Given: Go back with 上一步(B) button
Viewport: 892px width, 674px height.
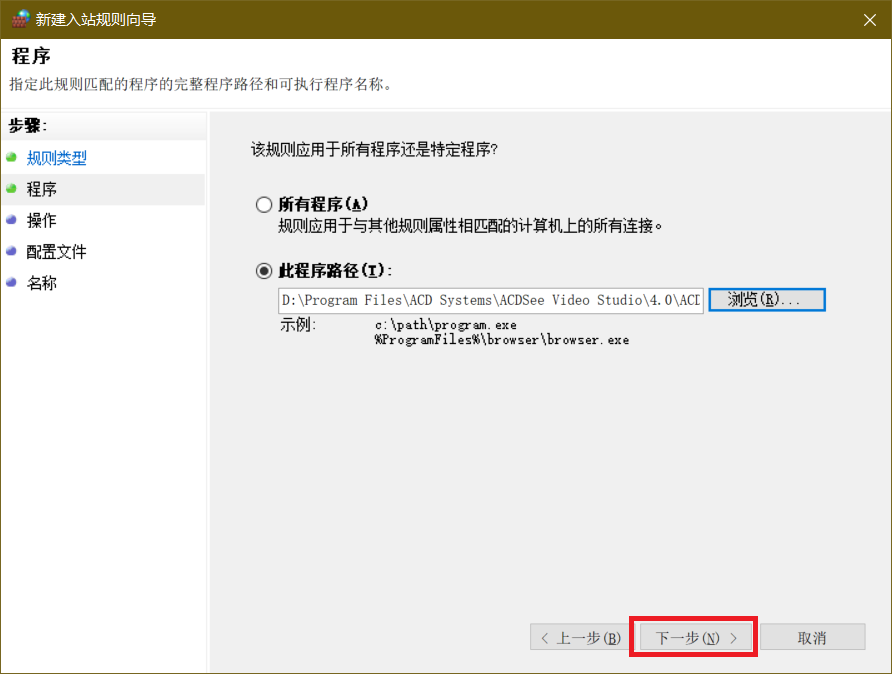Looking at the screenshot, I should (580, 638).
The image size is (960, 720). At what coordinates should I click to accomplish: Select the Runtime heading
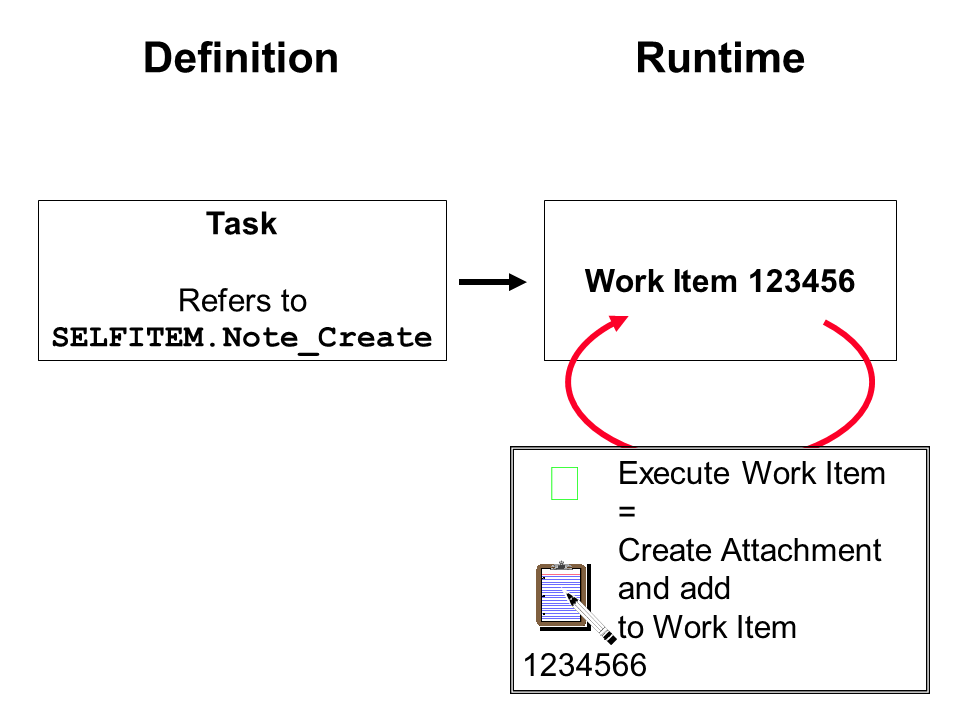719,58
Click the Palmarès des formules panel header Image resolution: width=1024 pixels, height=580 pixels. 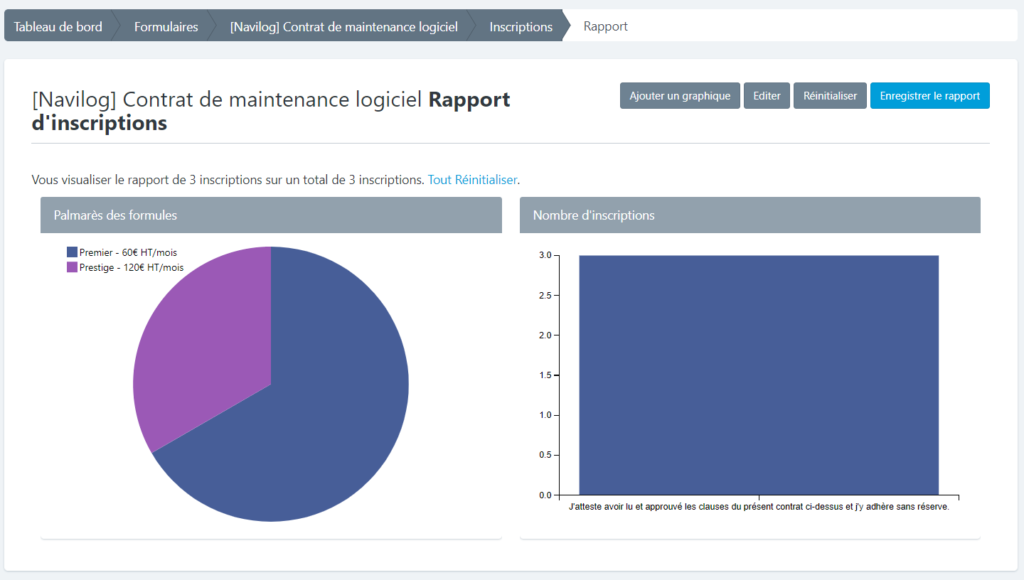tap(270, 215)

======

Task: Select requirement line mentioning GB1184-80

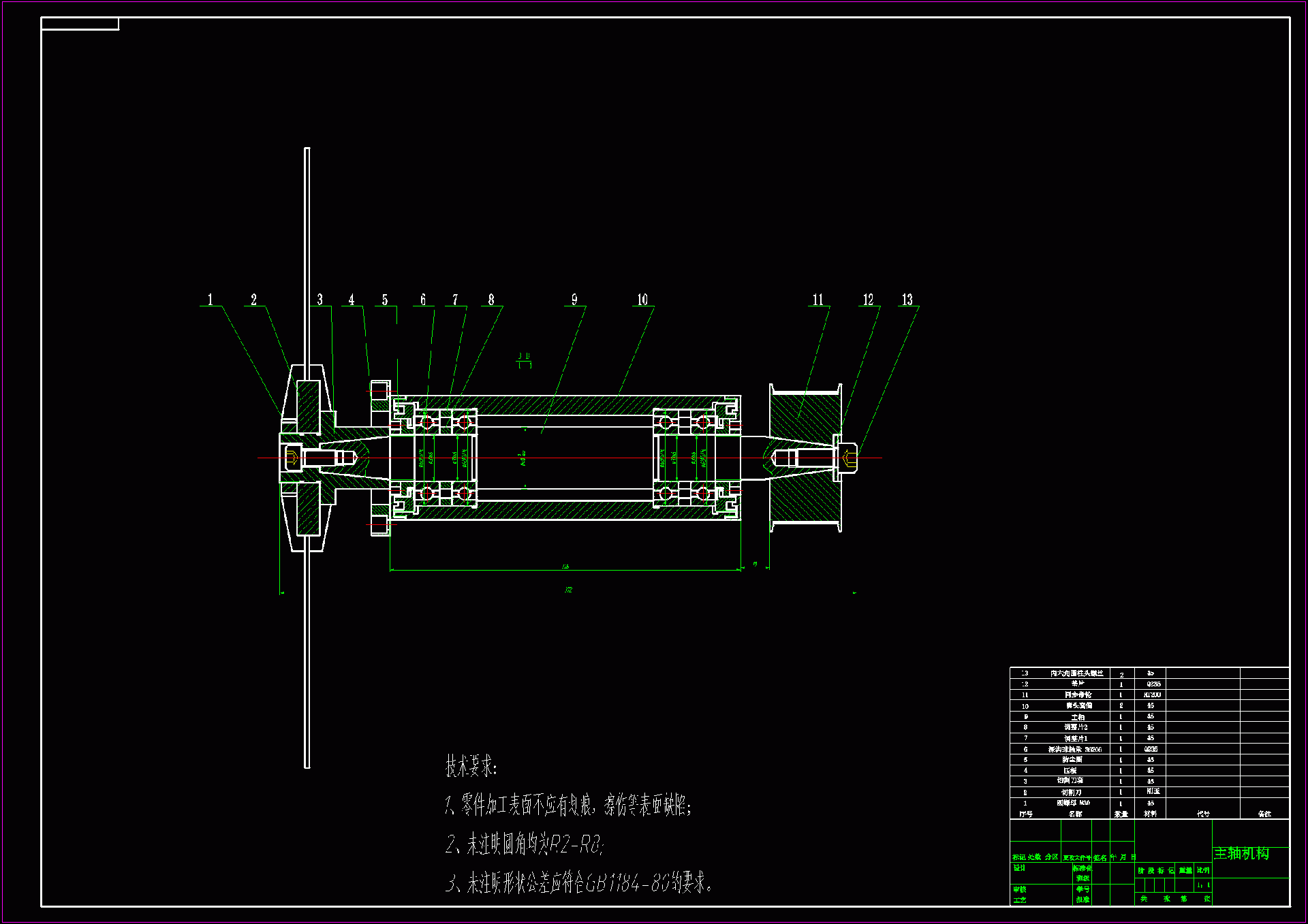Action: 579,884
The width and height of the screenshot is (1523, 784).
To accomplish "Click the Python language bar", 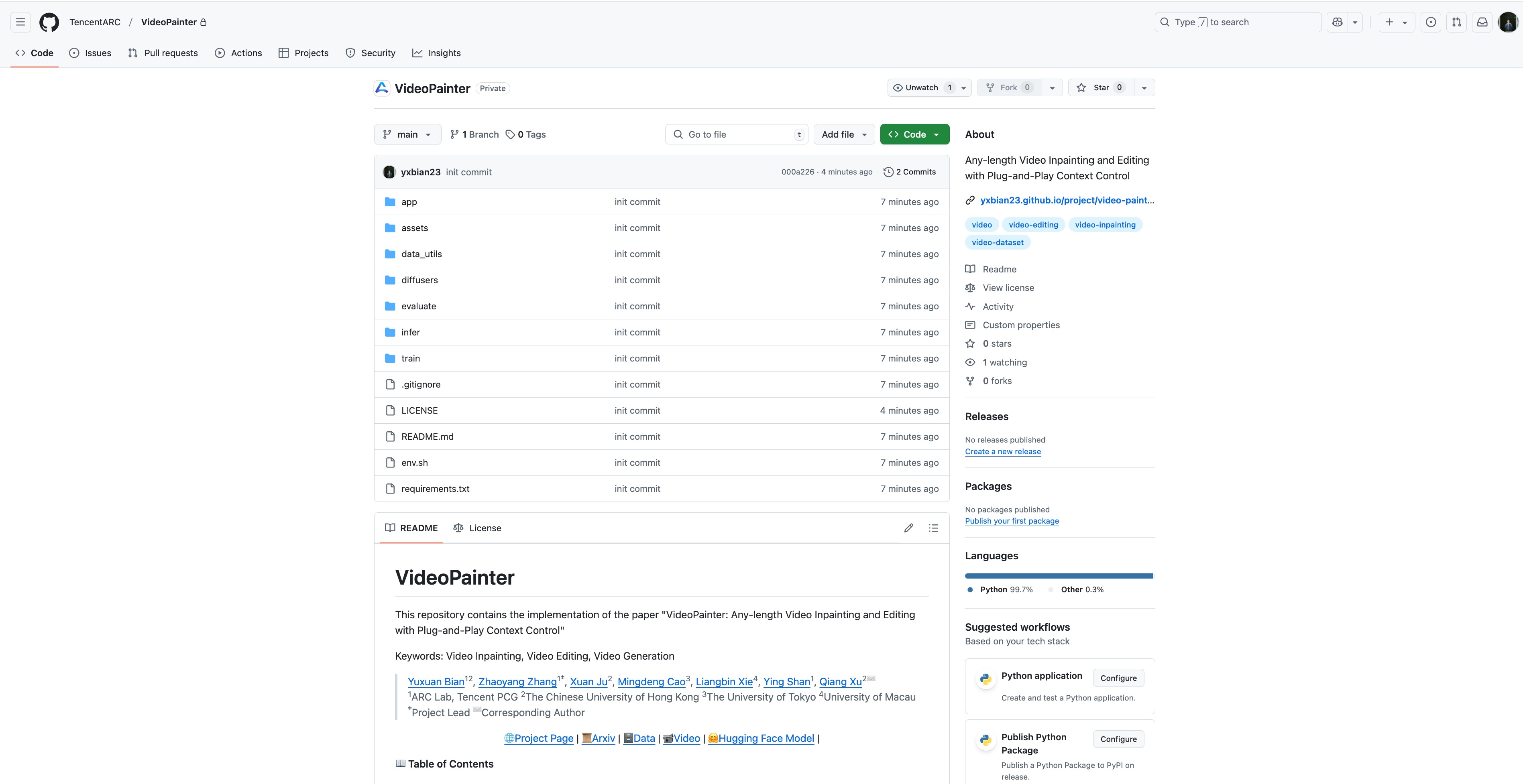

======

The exercise - Render the records above, starting with the line that contains "Task: Select requirement" and going on through the line that contains "the Python language", as a JSON list of strings with one string per line. Skip blank lines and leave the pictures out.

Solution below -
[
  "Task: Select requirement line mentioning GB1184-80",
  "Action: 579,884",
  "The width and height of the screenshot is (1523, 784).",
  "To accomplish \"Click the Python language bar\", "
]